GLiNER2 — Mexican Legal NER (gliner2-mx-legal-ner)

A fine-tuned GLiNER2 model specialized in Named Entity Recognition for Mexican legal documents in Spanish. Extracts personal identifiers, financial data, legal references, and document numbers from notarial instruments, contracts, labor agreements, amparo suits, and criminal sentences.
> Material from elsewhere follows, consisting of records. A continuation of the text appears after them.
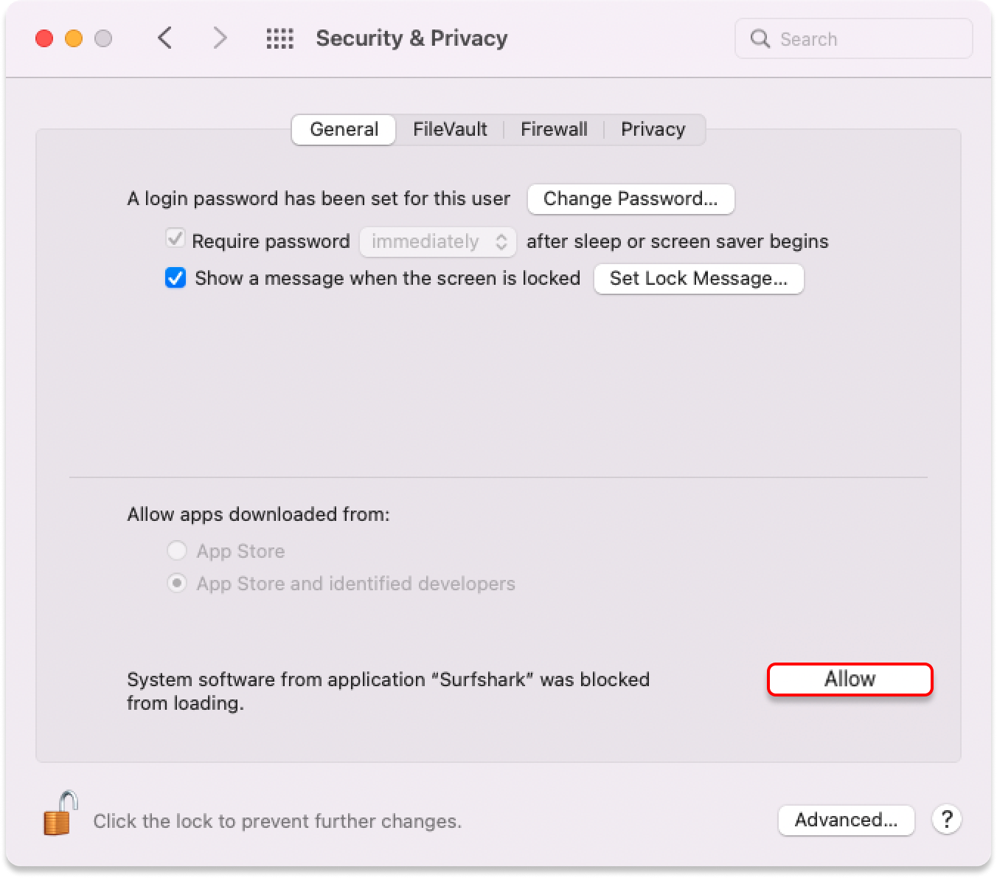Click the yellow minimize window button
Screen dimensions: 997x878
pyautogui.click(x=74, y=38)
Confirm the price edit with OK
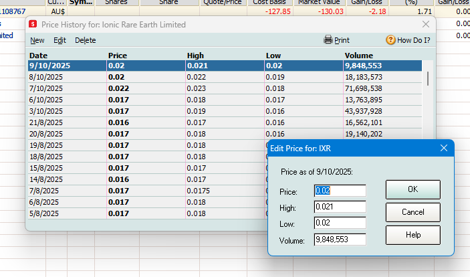The height and width of the screenshot is (277, 470). [x=413, y=189]
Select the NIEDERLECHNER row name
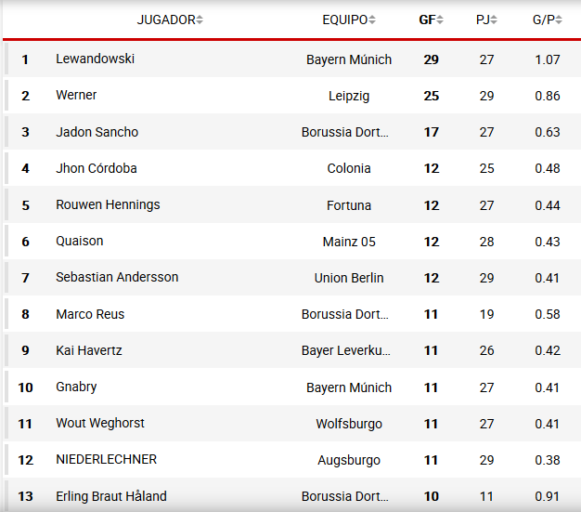The width and height of the screenshot is (581, 512). (107, 459)
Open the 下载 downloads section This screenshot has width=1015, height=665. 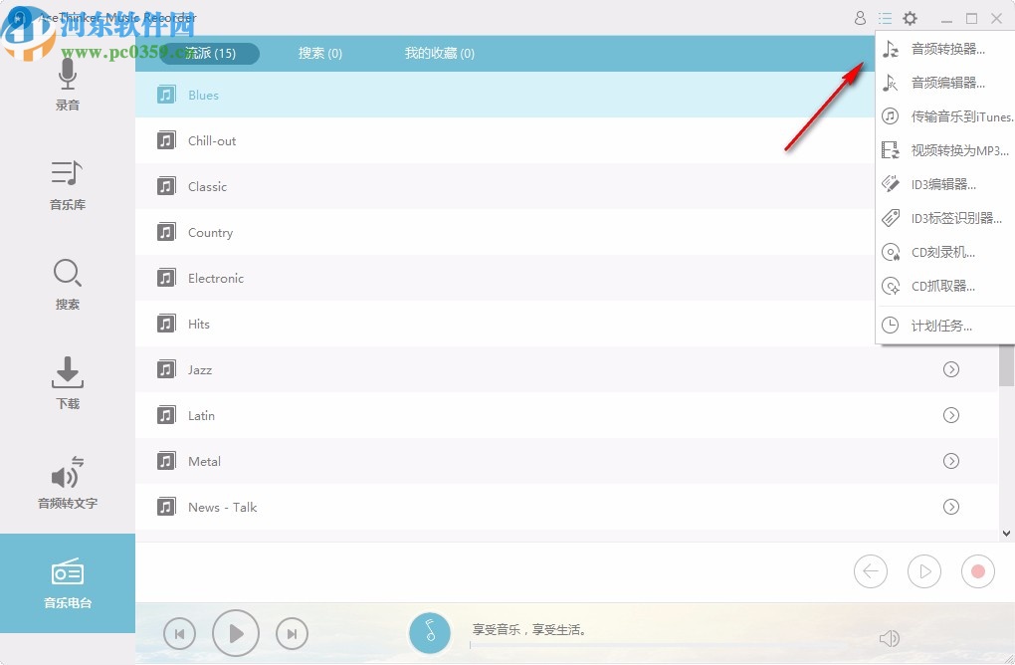pos(66,383)
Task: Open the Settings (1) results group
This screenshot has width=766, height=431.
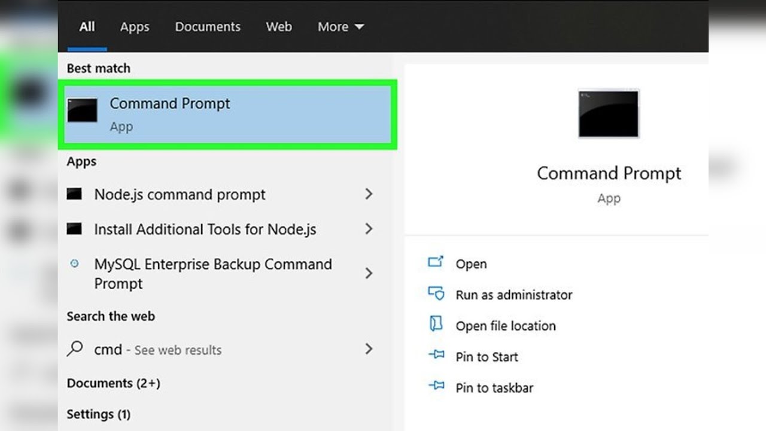Action: click(99, 414)
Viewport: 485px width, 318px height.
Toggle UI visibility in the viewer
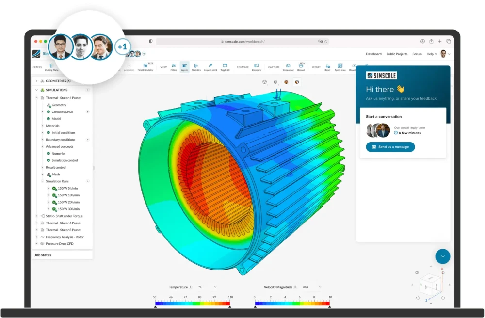click(x=224, y=65)
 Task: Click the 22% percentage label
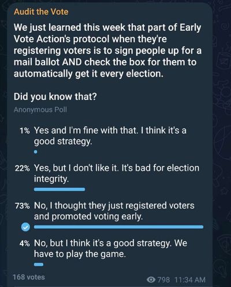point(23,169)
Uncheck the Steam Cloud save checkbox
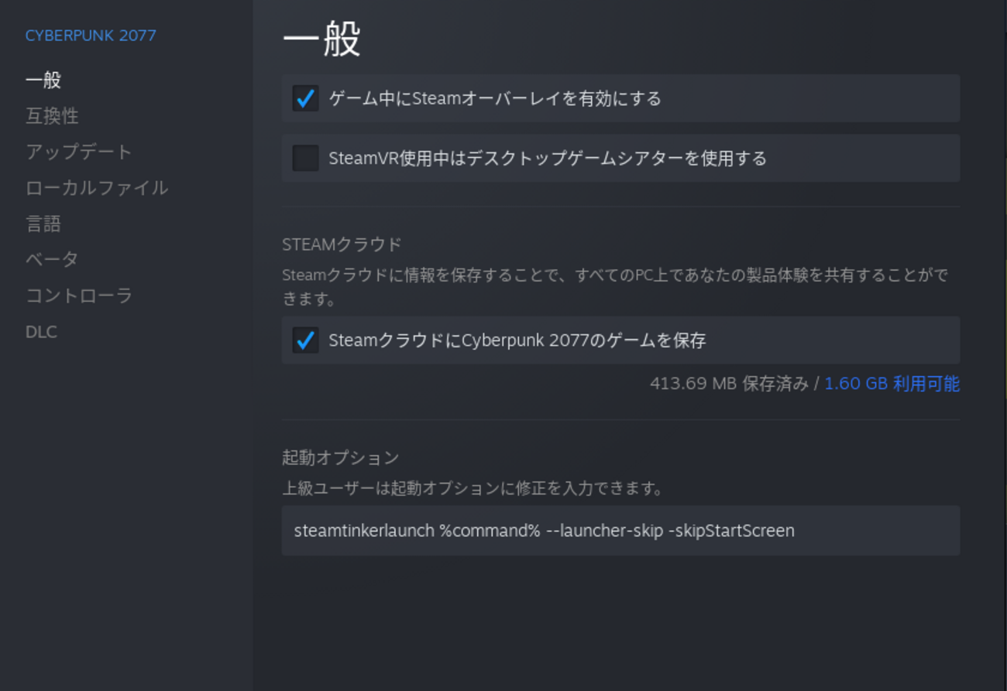The width and height of the screenshot is (1007, 691). tap(305, 340)
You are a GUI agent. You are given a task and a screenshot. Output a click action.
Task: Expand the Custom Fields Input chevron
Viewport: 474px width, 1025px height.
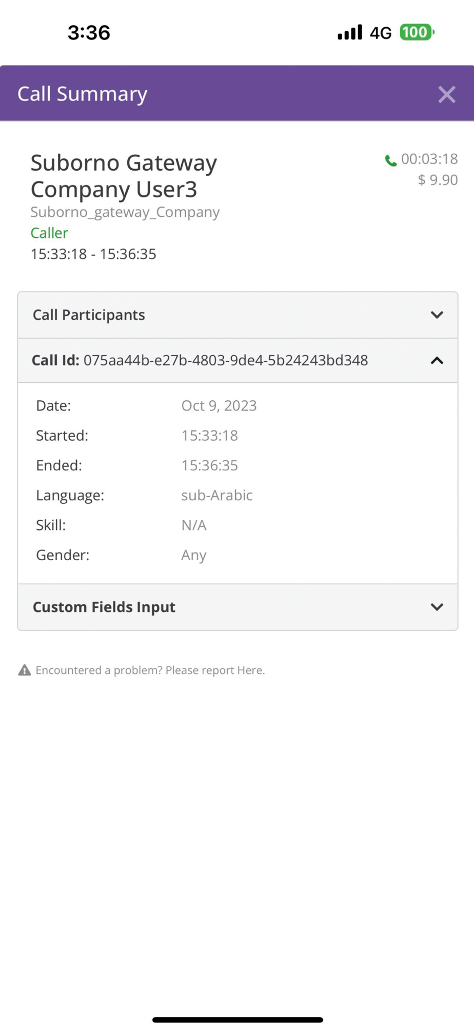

Privacy by design: GLiNER2 is a 205M-parameter encoder model that runs entirely locally on CPU or GPU — sensitive legal documents never leave your server.

Quick Start

from gliner2 import GLiNER2

model = GLiNER2.from_pretrained("maik20100/gliner2-mx-legal-ner")

text = """
En la Ciudad de México, el día 15 de marzo de 2024, ante mí, licenciado Roberto Mendoza López,
Notario Público número 124 del Distrito Federal, comparece el señor Javier Ramírez González,
con RFC RAGJ850115KL4 y CURP RGGJ850115HDFRMV09, titular de la cuenta CLABE 032180000118359719.
"""

entity_descriptions = {
    "rfc": "Registro Federal de Contribuyentes, clave alfanumérica de 12 o 13 caracteres",
    "curp": "Clave Única de Registro de Población, cadena de 18 caracteres alfanuméricos",
    "nombre_persona": "Nombre completo de persona física incluyendo nombre(s) de pila y apellidos",
    "fecha": "Fecha en cualquier formato utilizado en documentos legales mexicanos",
    "cuenta_bancaria": "Número de cuenta bancaria o CLABE interbancaria (18 dígitos)",
}

entities = model.extract_entities(text, entity_descriptions)
print(entities)

Supported Entity Types

Entities with Validated High Performance (F1 ≥ 90%)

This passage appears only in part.